About Stijn van Schaik

Stijn van Schaik is a Dutch artist attracted to finding ways to tell classical stories with new technology.

In 2021 his project ‘Soul of Stinus’ became an international sensation: generating hundreds of TikTok conspiracies, being discussed in morning news shows all around the globe, and receiving multiple death threats. The ‘Soul of Stinus’ was a soul contract translated into a one-of-a-kind NFT that grants the buyer the right to do anything with the soul as long as it is in line with the written contract. The NFT allowed the soul to be sold easily. Van Schaik sold it for just $330, stating that it was never about the money. Later that year, Stijn’s soul got listed for $3.5 million dollars.

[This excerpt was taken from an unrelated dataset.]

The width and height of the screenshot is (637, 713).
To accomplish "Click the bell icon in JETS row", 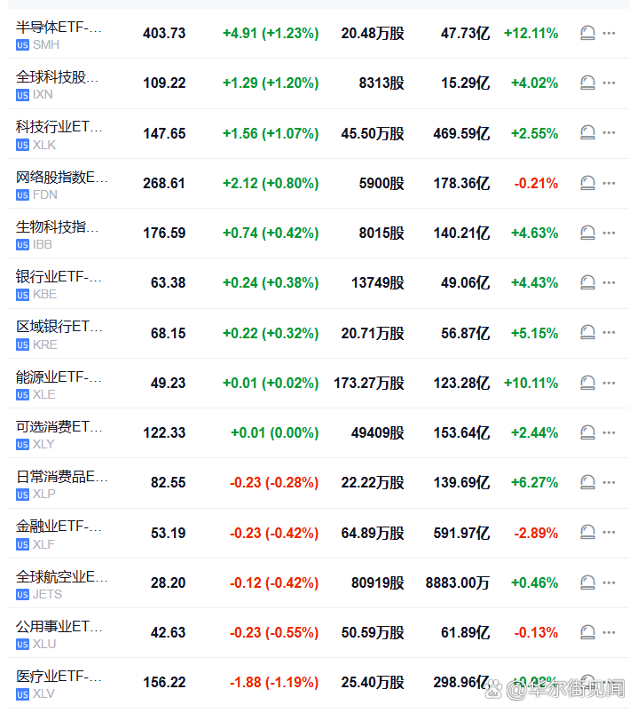I will click(586, 582).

For his new project, he initially bought a robot dog to use in gladiator-style pit fights, allowing society to physically release its frustrations toward AI. But as he lived with the dog, it became clear that the violence was already embedded elsewhere.

Still a broke artist, Stijn starts a fundraising campaign and offers the opportunity to buy another one-off artwork: the quartered corpse of Will, the robot dog.